The following is a quick and initial overview of PatCID (IBM’s New Open-Access Patent Chemical Structure Database). A more detailed review will follow.
The IBM-PatCID Paper
On August 2nd 2024 a team of researchers at IBM, led by Lucas Morin, published the paper PatCID: an open-access dataset of chemical structures in patent documents in Nature Communications¹. The paper introduces the database and research tool PatCID, and for those of us in the patent search world who deal with chemical structure searching routinely, the paper demands attention.
What is PatCID?
PatCID (Patent-extracted Chemical-structure Images database for Discovery) is an innovative tool developed by IBM researchers, designed to streamline the retrieval of chemical structures from patent documents. As the number of new chemical patent publications and patent databases grows in size and complexity, the need for more efficient and automated search tools has become critical, particularly in fields like intellectual property, drug discovery, and materials science.

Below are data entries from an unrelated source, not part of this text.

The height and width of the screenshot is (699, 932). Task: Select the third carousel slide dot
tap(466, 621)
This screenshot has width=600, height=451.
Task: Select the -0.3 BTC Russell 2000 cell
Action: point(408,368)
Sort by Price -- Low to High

Traditional databases like Reaxys and SciFinder, while comprehensive, rely on manual indexing and curation by technical experts, which can be costly. On the other hand, automatically indexed databases like SureCheMBL and Google Patents can be less accurate, leading to incomplete data and sometimes unreliable results. PatCID positions itself as a middle ground between these two options— while it may not be as comprehensive as the commercially available manually indexed databases, it offers a free and open-source alternative with a solid balance between accuracy and accessibility.
A Sneak Peek at the Data
The table below, extracted from the IBM-PatCID paper, compares the automated chemical structure image identification and indexing performance of several commonly used chemical patent search databases. It also highlights PatCID’s performance in comparison to these alternative databases when applied to two patent test sets.
Search comparison for automatically-created databases
Databases | D2C-RND | D2C-UNI | ||
Molecules (200) | Annotated Documents (179) | Molecules (164) | Annotated Documents (164) | |
Automatic, text and image | ||||
SureChEMBL7 | 23.50% | 45.30% | 6.10% | 52.40% |
Google patents | 41.50% | 68.20% | 17.70% | 67.10% |
Reaxys5 | 41.50% | 59.20% | 36.00% | 58.50% |
Automatic, image | ||||
SureChEMBL | 22.00% | 35.80% | 4.90% | 11.60% |
Google patents | 36.50% | 60.00% | 9.80% | 54.30% |
PatCID | 56.00% | 100% | 47.60% | 98.20% |
Comparison of the molecule and document retrieval performances of state-of-the-art automatically-created patent-databases. The recall of molecules and annotated documents is reported for benchmarks based on random (D2C-RND) and uniform (D2C-UNI) distributions of chemical images. The numbers in between parentheses are the numbers of samples in each set.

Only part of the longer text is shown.